The first speaker, eminent Marxist thinker and former MP, Prof. Malini Bhattacharya took up two polemical points in her presentation. First is about the socialist project seen as an instrumentalist project using women for class-struggles while pushing to the background the ‘woman question’ and second one is the about the value of ‘reproductive labour’ being underestimated in the socialist project? In her argument, she countered these charges referring to the fruitful experiments in making the ‘woman question’ an integral aspect of socialist transformation taken up in the early years of the socialist movement in Europe which culminated in the radical changes brought about by the Russian Revolution. Her presentation ended with the assertion of the relevance of the socialist transformation vis-à-vis the ‘woman’s question’ in view of the changing forms of women’s exploitation under global capitalism.

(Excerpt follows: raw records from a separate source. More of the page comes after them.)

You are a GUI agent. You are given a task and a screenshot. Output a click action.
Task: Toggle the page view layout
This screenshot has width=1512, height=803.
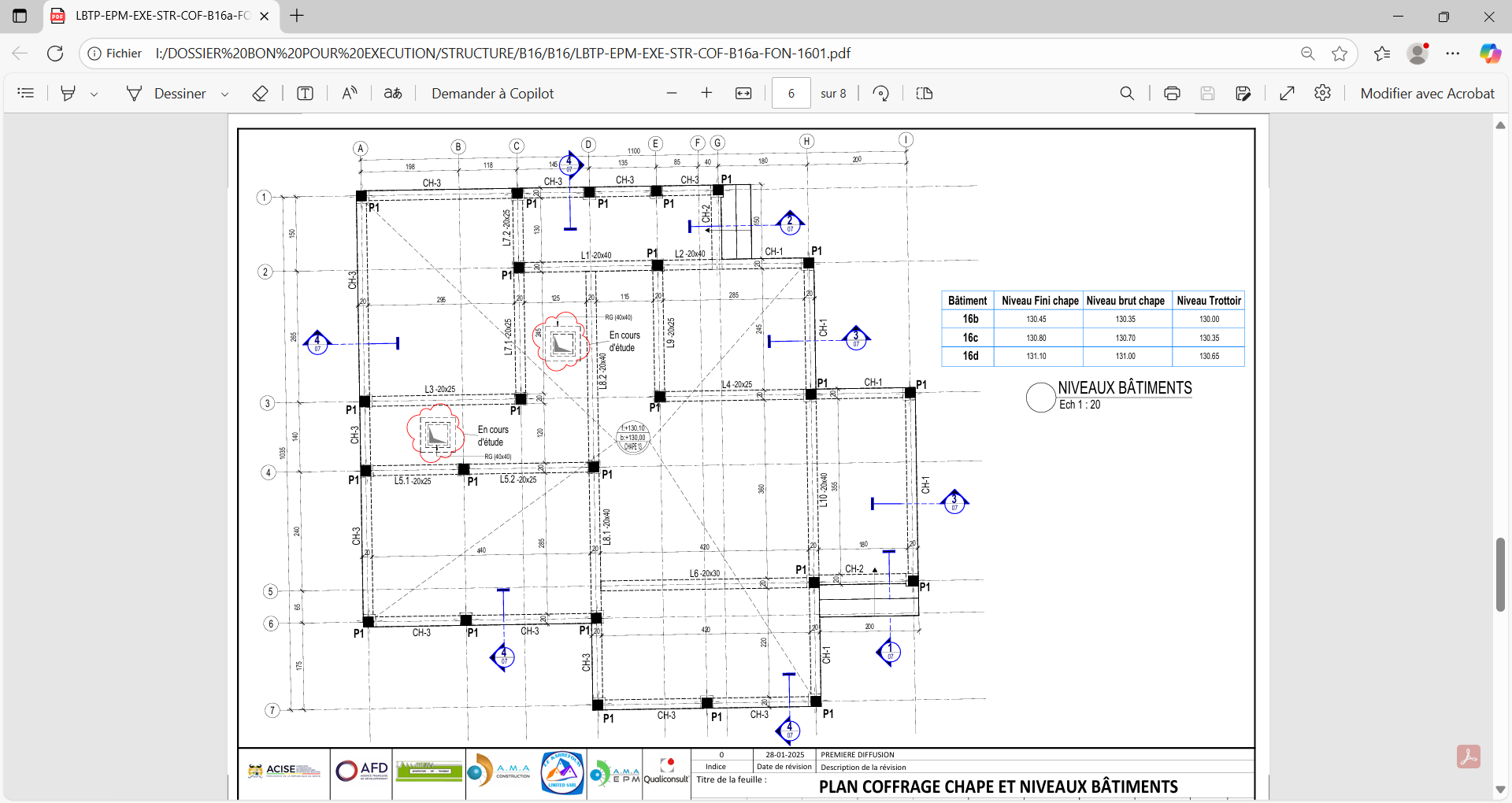click(925, 94)
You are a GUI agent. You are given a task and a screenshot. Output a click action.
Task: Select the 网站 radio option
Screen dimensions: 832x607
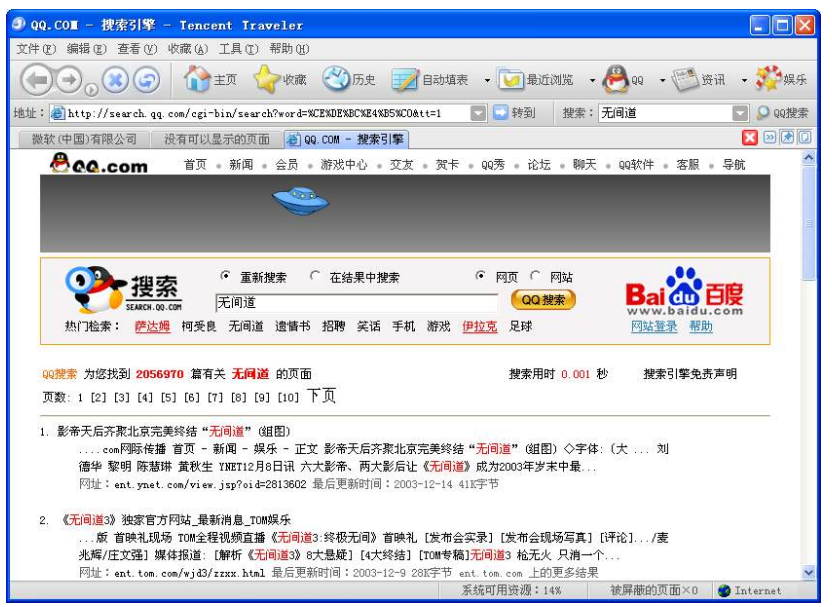pos(535,277)
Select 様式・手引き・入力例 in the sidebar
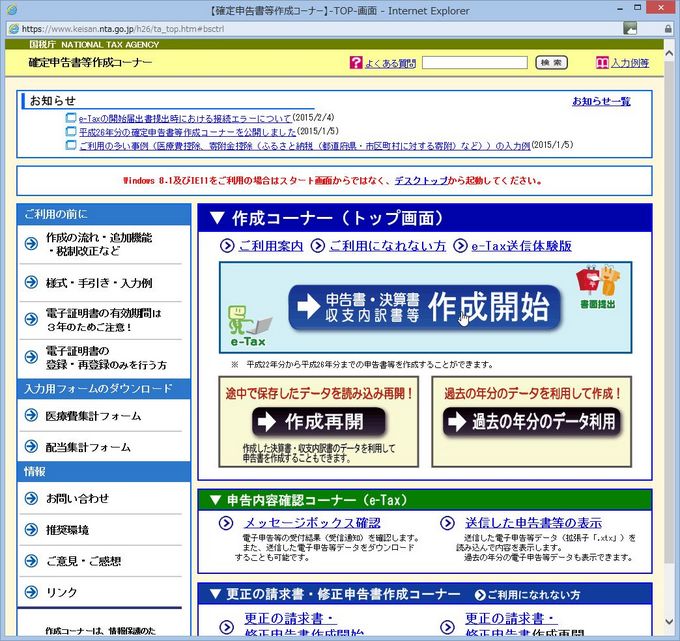This screenshot has width=680, height=641. [x=99, y=283]
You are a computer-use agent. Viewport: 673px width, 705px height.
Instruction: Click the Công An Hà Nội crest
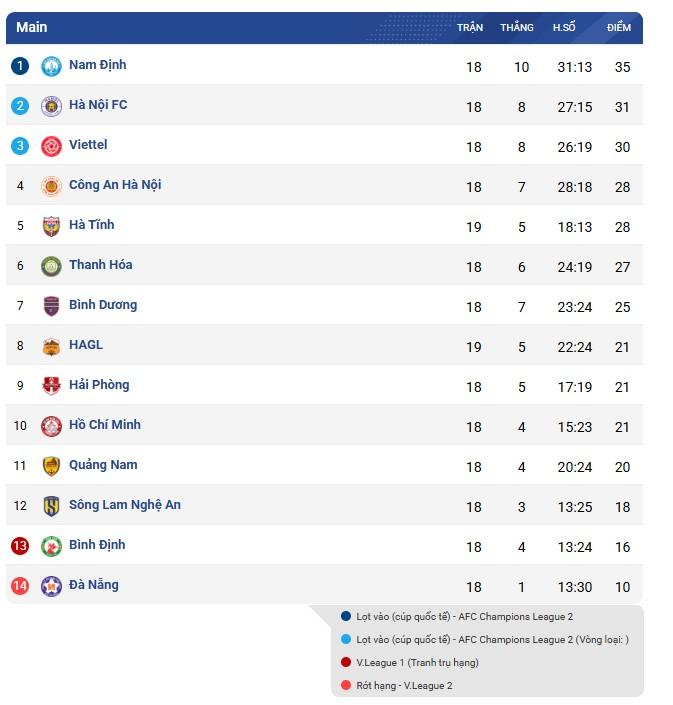click(51, 186)
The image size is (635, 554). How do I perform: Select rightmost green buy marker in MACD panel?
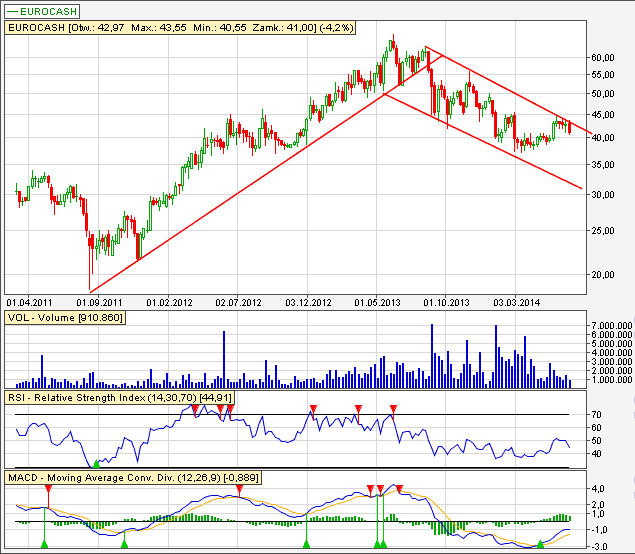point(540,543)
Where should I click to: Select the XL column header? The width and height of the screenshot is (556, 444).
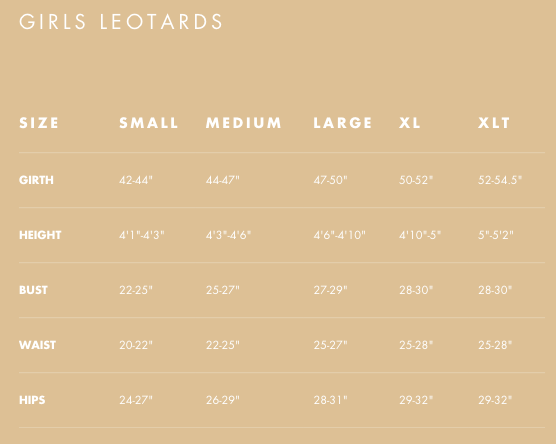(410, 123)
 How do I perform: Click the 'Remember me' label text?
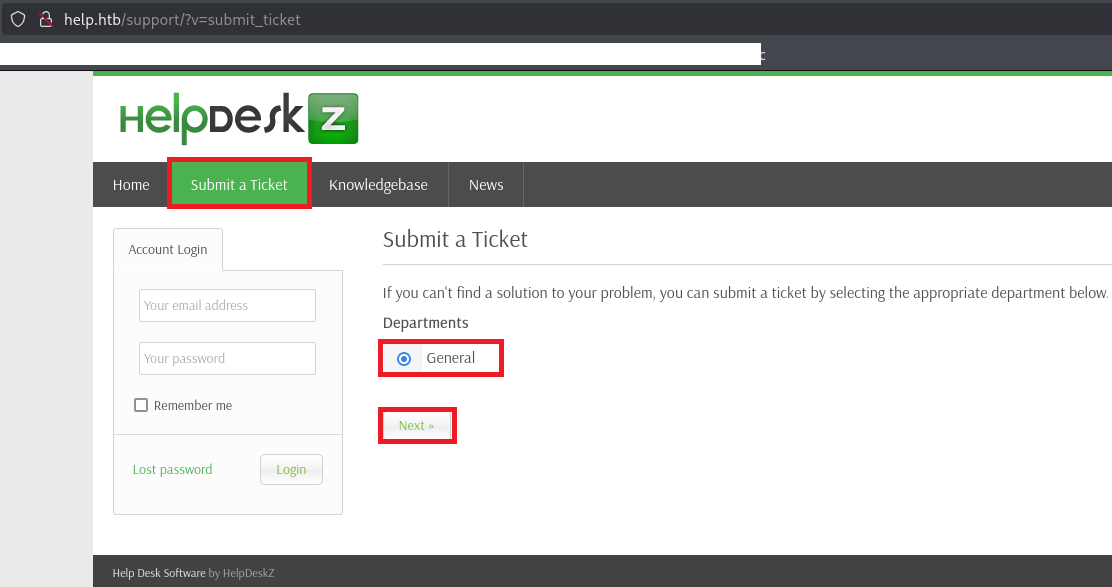point(193,406)
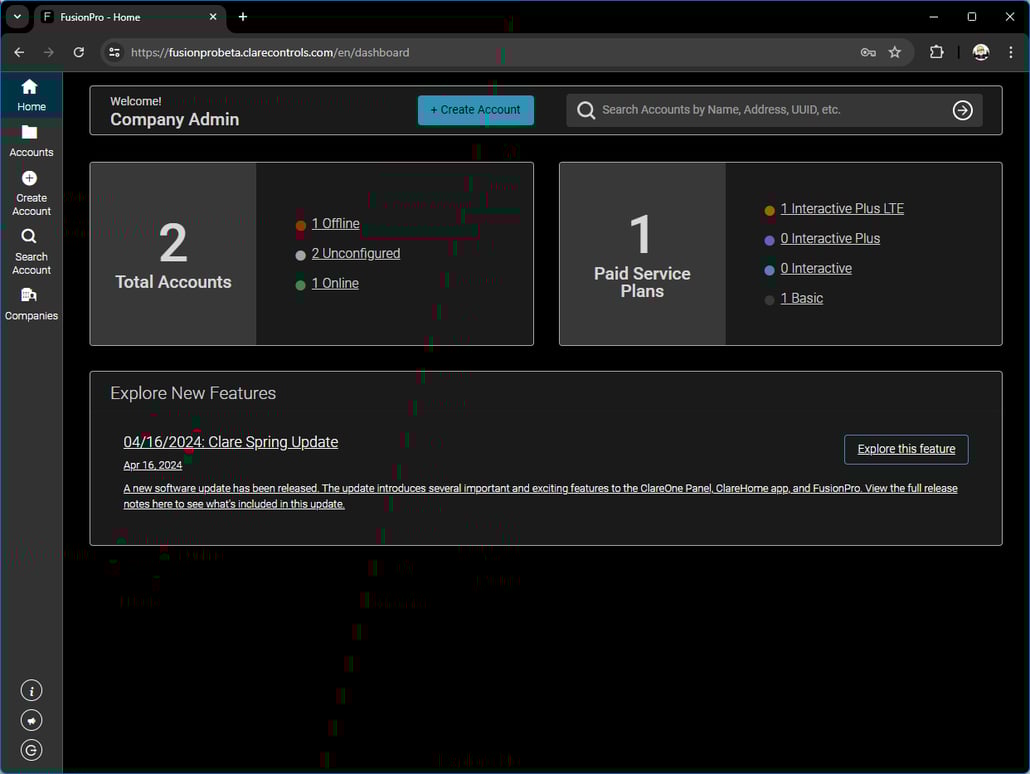Open the browser profile avatar menu
Viewport: 1030px width, 774px height.
tap(980, 52)
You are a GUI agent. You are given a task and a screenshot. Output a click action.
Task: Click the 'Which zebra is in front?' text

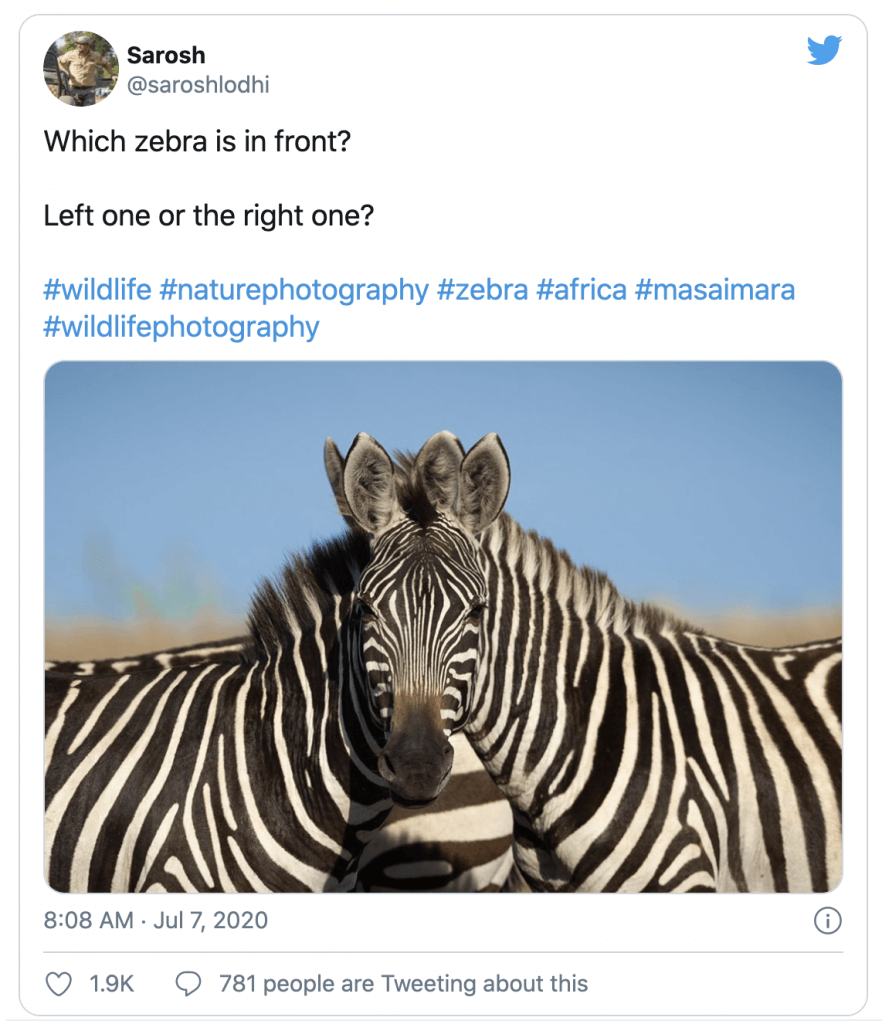coord(197,141)
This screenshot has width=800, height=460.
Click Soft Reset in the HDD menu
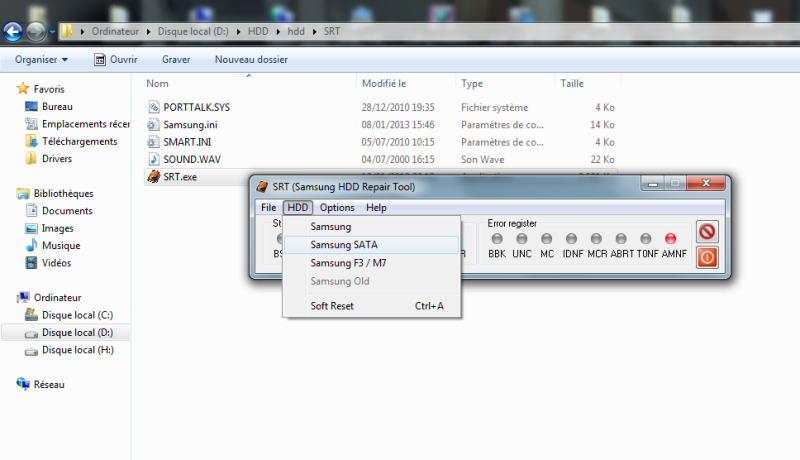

The next speaker, Prof. Himani Bannerji explored an attempt to bring together social movements concerning gender and patriarchy with the project of class struggle organised by socialist and communist parties. It seeks to open up and redefine the concept of class and going beyond economistic readings of class by incorporating the social relations of gender, particularly in terms of sexual-social division of labour. It examines in this context the relationship between social production and social reproduction in a way that encompasses the formative nature of the capitalist mode of production. The presentation emphasises the urgent need for broadening the scope of the socialist and communist project and finding a common ground with other anti-oppression movements. In view of the fact that the last decades have seen a great upsurge of neoliberalism, with its own particular kind of fascisms which are not quite the same as those of the 1920s to 1940s, what is needed is to re-examine and renew socialist and communist politics. This would mean, among other things, adopting a strong feminist critique in our political praxis.

Prof. Amiya Bagchi, president of the organisation, chaired the seminar. In his address, he dwelt on the historical roles played by women in the leadership of socialist and Communist parties and he also mentioned what great role women are now playing in the present peasant movements in India.  The discussion was followed by a film show, "Celia Sanchez, the most beautiful flower of Cuban Revolution" followed by a question-answer session.